Par voie écrite à la mi-février, M. Beaulieu indique avoir demandé à Peter Schiefke, secrétaire parlementaire du ministre de l’Immigration, des Réfugiés et de la Citoyenneté d’avoir plus de transparence dans ce dossier. Une communication laissée sans réponse hormis un accusé de réception.
«On voudrait que le ministère communique clairement leurs intentions. Qu’ils nous fournissent un calendrier avec des objectifs de priorisation, qu’ils nous expliquent qu’est-ce qui se passe à l’ambassade canadienne au Mexique.»
Pénurie de main-d’œuvre
Les clients de TSF vivent aussi difficilement ce retard. Sophie Boisvert, directrice des ressources humaines pour Boiseries Raymond, une entreprise basée à Rivière-des-Prairies, indique avoir investi des «milliers» de dollars pour la main-d’œuvre et toujours attendre quatre travailleurs après plus d’un an.

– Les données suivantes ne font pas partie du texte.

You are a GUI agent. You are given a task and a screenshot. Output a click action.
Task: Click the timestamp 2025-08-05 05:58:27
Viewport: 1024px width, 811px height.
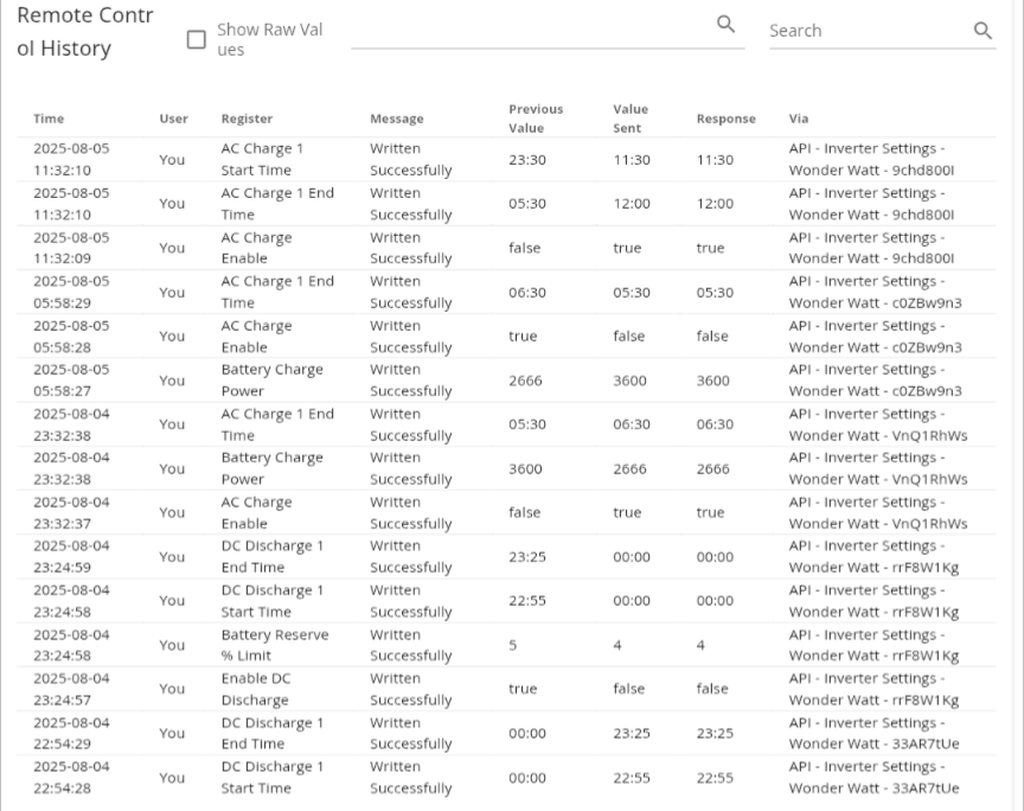71,380
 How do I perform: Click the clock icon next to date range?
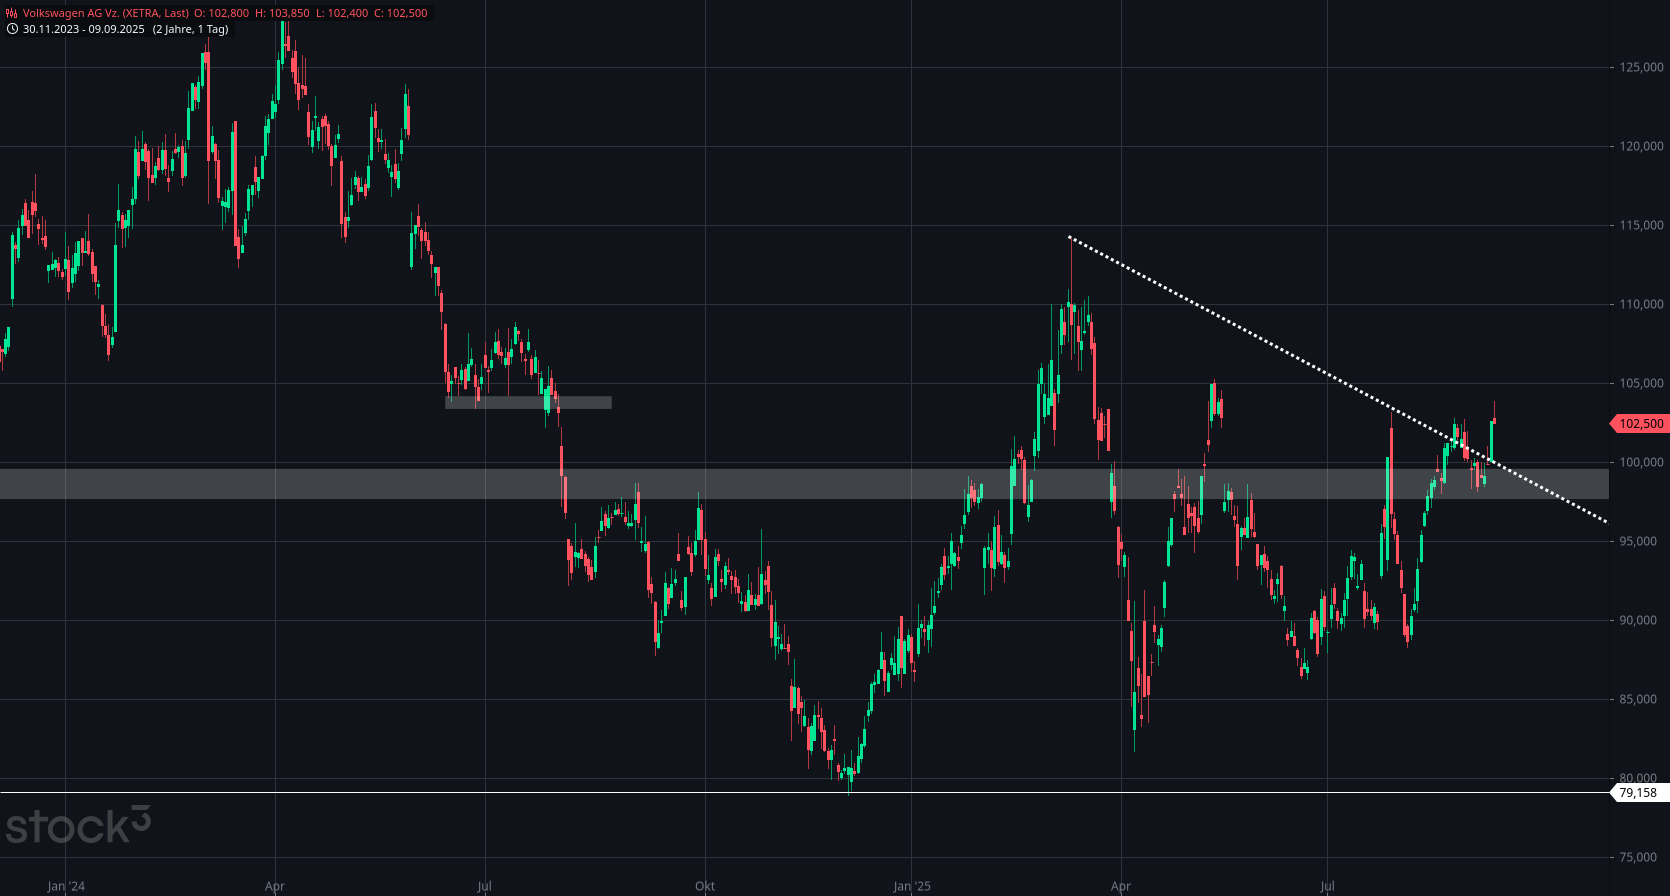(12, 29)
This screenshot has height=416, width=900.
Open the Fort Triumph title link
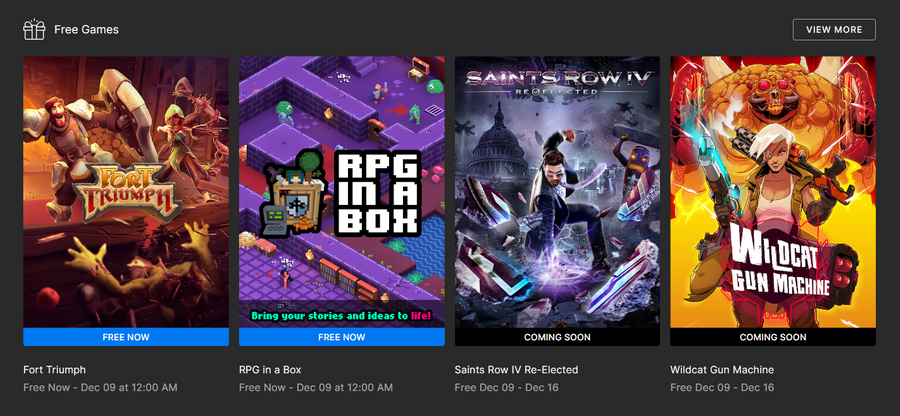click(x=55, y=370)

Une situation qui tombe mal alors que les problèmes de recrutement et la rétention sont amplifiés par la pandémie, notamment en raison de la Prestation canadienne d’urgence (PCU) et la Prestation canadienne de la relance économique (PCRE), soutient-elle.
Sursollicités, les employés en fonction sont aussi fatigués et plus propices à faire des accidents de travail, qui ont augmenté dans le dernier mois, indique-t-elle.
À cela s’ajoute une pénurie de matériaux de construction. «Comme on n’arrive pas à avoir la main-d’œuvre nécessaire à faire notre production, on a des retards. Nos clients sont insatisfaits.»
Également en attente de quatre travailleurs étrangers, Marc Charlebois, directeur général de Portes unies St-Michel, évoque que la pandémie a fait augmenter la demande pour son entreprise. Pourtant, la croissance est freinée dans ces conditions.
«Le marché est là. Mais je ne suis pas capable de fournir.»
Incertitude
Les entrepreneurs, qui s’engagent à trouver un logement pour les travailleurs étrangers, sont pris au dépourvu. «On ne peut pas préparer un logement, payer et espérer qu’ils arrivent», soutient Mme Boisvert.
M. Charlebois est allé lui-même au Nicaragua recruter des travailleurs, lesquels ont reçu la promesse «d’une vie meilleure» au Canada. Il s’attriste de ne pas pouvoir concrétiser la chose.
«Ils ne savent pas quand ils vont changer de vie», déplore-t-il.
Immigration, Réfugiés et Citoyenneté Canada n’avait pas répondu à nos questions au moment de publier.